さて最後。フレイ君の前、右前の席にいる、白い髪が綺麗というよりも元気すぎるオーラで何も見えない女の子。
「はいはいはいはいはーい! ティリでーす! 記念すべき第10才! 農場でオーランド兄ちゃんのお手伝いしてまーす! よろよろー」
どこぞの魔女っ子天使と同じ血を感じる……。特にアホ毛がすごい荒ぶっている。元気すぎて困りそうだなコレは。
「これまた随分と……個性的なことで」
「そうだろ? かわいいじゃないか」
そして先生のこの顔である。もう親ばかの顔だよ。ほのぼのしてて可愛いですよ先生。
「そう、ですね」と、苦笑して答えておく。
「いつもくるのは彼ら6人だが、ほかにも時々来る奴はいる。そうだな、セレナとエレナも酒場が忙しくなかったら来るよ」
嘘だろ、あの脅えたウサギに辛辣なチベットスナギツネも来るのかよ。
「先生、今日はなにするのですか?」
「せんせー! おもしろいことしたーい!」
エスタさんとティリちゃんが訊く。とりあえず俺は端にでもいようか。
「んー、久し振りだしなぁ。じゃあ先生の得意分野『術式学』の理論をたっぷり――」
「それは勘弁してくれ!」
「申し訳ありませんが、私もそれは少々……」
「えっと、ちょっとそれは……」
「悪いけどパス」
「死ぬ」
「それやばいやつー!」
「……そうか」
「猛反対っすね先生」
「まぁ、難しいからな術式理論は」
賢者の言う難しいを10代前半の子どもたちに教えるつもりだったのか。おそろしい先生だ。
「仕方ないな、じゃあ……」
ちらり、と俺を見ては、
「魔物の生態とその人体的な影響、対策法の術式について、このあいだの続きからやっていくか」
俺をチラ見した意味何だったんですか。まさか俺見て魔物が関連して出てきたわけじゃないですよね。

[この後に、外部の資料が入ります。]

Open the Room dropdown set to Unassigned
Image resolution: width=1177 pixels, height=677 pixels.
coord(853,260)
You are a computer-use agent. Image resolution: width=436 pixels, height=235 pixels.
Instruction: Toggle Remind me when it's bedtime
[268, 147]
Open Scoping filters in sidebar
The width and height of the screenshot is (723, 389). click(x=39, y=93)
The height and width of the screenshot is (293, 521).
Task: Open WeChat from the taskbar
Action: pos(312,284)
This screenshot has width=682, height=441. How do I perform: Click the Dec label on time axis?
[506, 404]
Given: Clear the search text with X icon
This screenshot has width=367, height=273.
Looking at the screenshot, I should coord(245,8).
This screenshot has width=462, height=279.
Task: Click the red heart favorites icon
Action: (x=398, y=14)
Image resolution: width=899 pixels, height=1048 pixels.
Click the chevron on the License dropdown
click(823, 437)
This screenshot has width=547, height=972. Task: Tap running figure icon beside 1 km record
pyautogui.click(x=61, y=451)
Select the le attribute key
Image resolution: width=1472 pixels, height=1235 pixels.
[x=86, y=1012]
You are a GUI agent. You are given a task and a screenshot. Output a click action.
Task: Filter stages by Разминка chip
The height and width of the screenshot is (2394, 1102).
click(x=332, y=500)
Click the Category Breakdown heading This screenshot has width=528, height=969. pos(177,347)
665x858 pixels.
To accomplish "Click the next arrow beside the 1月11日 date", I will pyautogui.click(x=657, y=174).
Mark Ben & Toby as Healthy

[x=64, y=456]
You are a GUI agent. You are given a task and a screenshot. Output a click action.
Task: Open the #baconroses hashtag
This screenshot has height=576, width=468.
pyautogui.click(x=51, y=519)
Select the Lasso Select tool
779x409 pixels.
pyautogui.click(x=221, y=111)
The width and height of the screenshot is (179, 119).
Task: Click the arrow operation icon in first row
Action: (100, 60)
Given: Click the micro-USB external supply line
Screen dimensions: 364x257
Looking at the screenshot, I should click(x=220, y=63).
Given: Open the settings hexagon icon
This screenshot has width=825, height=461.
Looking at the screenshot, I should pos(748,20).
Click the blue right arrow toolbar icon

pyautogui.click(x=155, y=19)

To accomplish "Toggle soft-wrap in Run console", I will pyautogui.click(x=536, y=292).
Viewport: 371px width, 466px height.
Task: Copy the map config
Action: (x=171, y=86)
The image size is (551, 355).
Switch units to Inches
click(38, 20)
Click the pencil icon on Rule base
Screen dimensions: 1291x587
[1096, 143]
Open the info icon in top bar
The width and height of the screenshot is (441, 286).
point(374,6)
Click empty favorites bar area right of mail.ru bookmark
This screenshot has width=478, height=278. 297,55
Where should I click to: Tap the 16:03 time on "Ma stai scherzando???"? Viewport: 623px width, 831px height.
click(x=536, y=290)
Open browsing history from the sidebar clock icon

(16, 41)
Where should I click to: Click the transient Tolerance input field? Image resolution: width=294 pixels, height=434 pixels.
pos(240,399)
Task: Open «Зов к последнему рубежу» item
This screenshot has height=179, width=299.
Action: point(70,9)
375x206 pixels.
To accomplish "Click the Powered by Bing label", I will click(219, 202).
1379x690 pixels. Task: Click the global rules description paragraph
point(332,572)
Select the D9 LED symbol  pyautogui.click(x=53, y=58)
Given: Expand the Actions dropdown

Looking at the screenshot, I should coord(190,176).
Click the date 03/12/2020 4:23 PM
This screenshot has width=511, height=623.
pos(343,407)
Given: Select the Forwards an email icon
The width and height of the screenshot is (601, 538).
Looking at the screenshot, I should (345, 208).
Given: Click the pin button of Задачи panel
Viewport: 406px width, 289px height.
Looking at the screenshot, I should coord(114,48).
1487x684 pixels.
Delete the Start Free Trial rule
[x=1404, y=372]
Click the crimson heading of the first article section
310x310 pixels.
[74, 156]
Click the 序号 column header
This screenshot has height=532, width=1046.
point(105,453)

てっきり錬金術すっぞ、とでも言うかと思ってた俺が馬鹿みたいじゃないか。
「先生、この間やった錬成術は?」とアルジェント君。よし、君は分かってる。
「君たちの分の材料や器材が用意できていないし、次の授業の時までには準備しておくよ」
さりげなく期待していた錬成術があっさり却下。やっぱり実験となる以上、いろいろ準備がいるんだな。
まぁせっかくだし、エリシアさんの授業を聴いて、この世界のことについて学んでみるか。